Axiomatic definition of groups

This is too long for a comment. Given the negative reception of the current answers, and the confusion on the original question, I thought I would add what I think is being asked, and why the current answers don't work. (For what it's worth, I did not downvote either answer.)

It appears to me that the OP is trying to compare the class of all groups to the set of natural numbers. In other words, a single group is compared to a single natural number. This is why it is claimed that the definition of groups via axiomatization is akin to (2), rather than (1). Specifically:

  1. Given a model $M$ of ZF, one can define which sets in $M$ are natural numbers using the von Neumann definition: a set is a natural number if and only if blah blah...

  2. Given a model $M$ of ZF, one can define which pairs of sets in $M$ are groups (where the pair consists of the underlying set of the group and the graph of the binary operation) using straightforward axioms: a pair of sets is a group if and only if blah blah...

There are some problems with this, as pointed out in Ned's comment. For example the natural numbers don't change depending on the model of ZF, while on the other hand different models of ZF could disagree about which groups they contain. But even still, the analogy does make sense.

On the other hand, the current answers make a comparison between the set of natural numbers and a particular group (rather than the class of all groups). So this doesn't seem to be what the OP is after in something akin to (1).

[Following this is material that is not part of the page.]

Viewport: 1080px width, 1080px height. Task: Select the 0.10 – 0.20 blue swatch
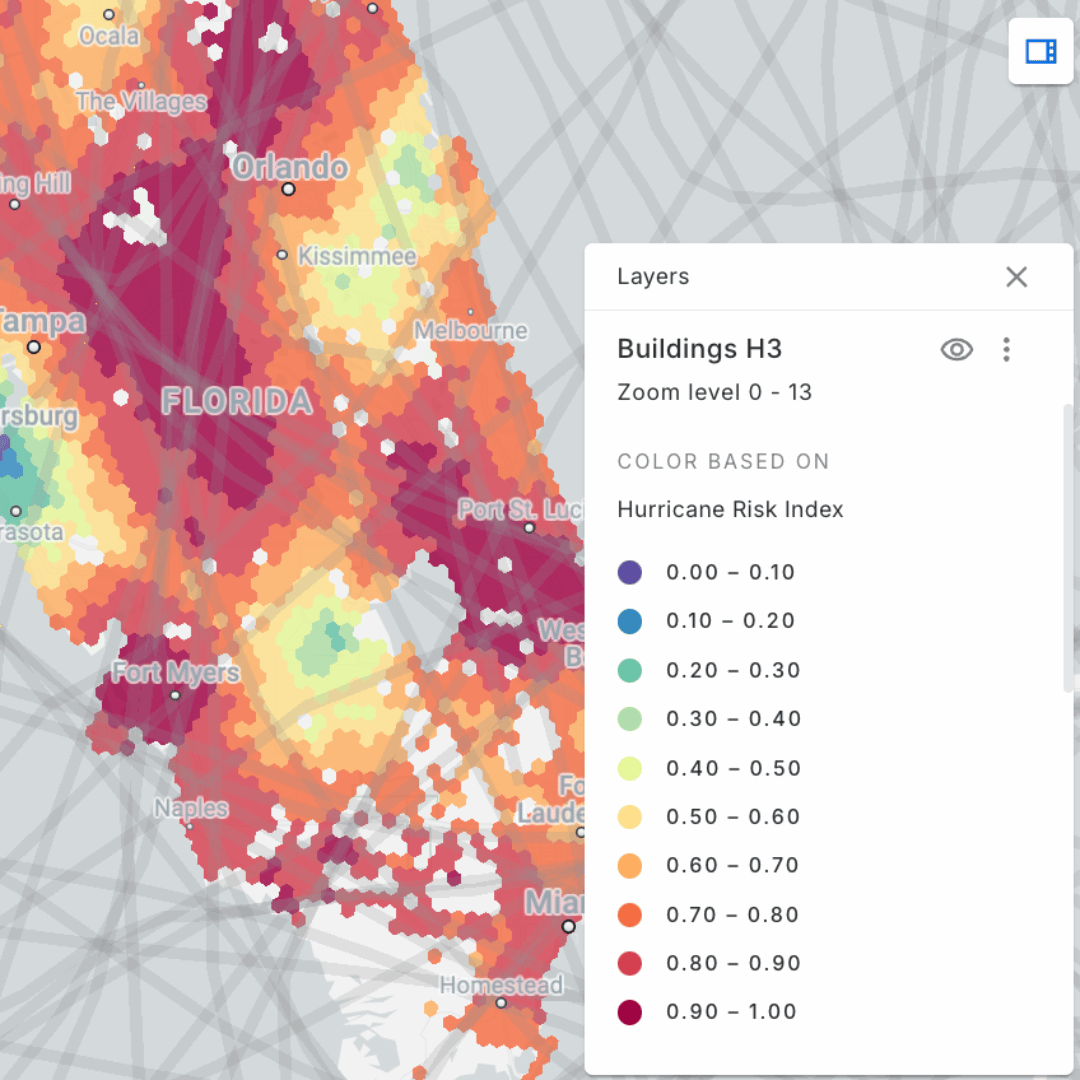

In my estimation, something akin to (1) would be an axiomatic theory $T$ which fits the analogy $$ \text{ $T$ : group :: Peano axioms : natural number} $$ So the class of groups would somehow be the "standard model" of $T$ (whatever that might mean) in the same way the natural numbers are the standard model of PA. But already there are issues with how to make this precise. At the very least, I think one would want to represent groups as isomorphism classes or presentations, rather than sets. Then one could make some "meta-axiomatizations" of special sets of group presentations. For example, one could "axiomatize" sets of group presentations that contain the finite cyclic groups and are closed under direct product. Then the finite abelian groups would be something like the "standard model". But this is not nearly rigorous enough.

So I don't know what the right answer is, or if there is a good answer at all. Hopefully what I've said isn't total nonsense, and I haven't misconstrued the original intent of the question.


To axiomatize the collection of all groups is far more difficult than to axiomatize the set of all natural numbers. There are, well, a lot of groups, and in particular it makes little sense, foundationally or practically, to try to axiomatize the mere set of all groups. One approach, as mentioned in comments, is to axiomatize the category of groups. You can read a summary of the results of Leroux on this question in ArnaudD's answer here. The axioms are rather technical, but again, this is perhaps to be expected from such an ambitious question.

A related topic which has been somewhat more thoroughly studied, including a nice exposition by Todd Trimble, is the axiomatization of the category of all sets. This is still complicated, though a bit better; you can get close by saying that the category of sets is a category admitting finite products and equalizers, powersets, such that the terminal object detects equality of morphisms, there is a natural numbers object, and the axiom of choice holds. At least, it's reasonable to say that "the objects of such a category are things we call 'sets' ", though without further axioms such a category may not contain all sets.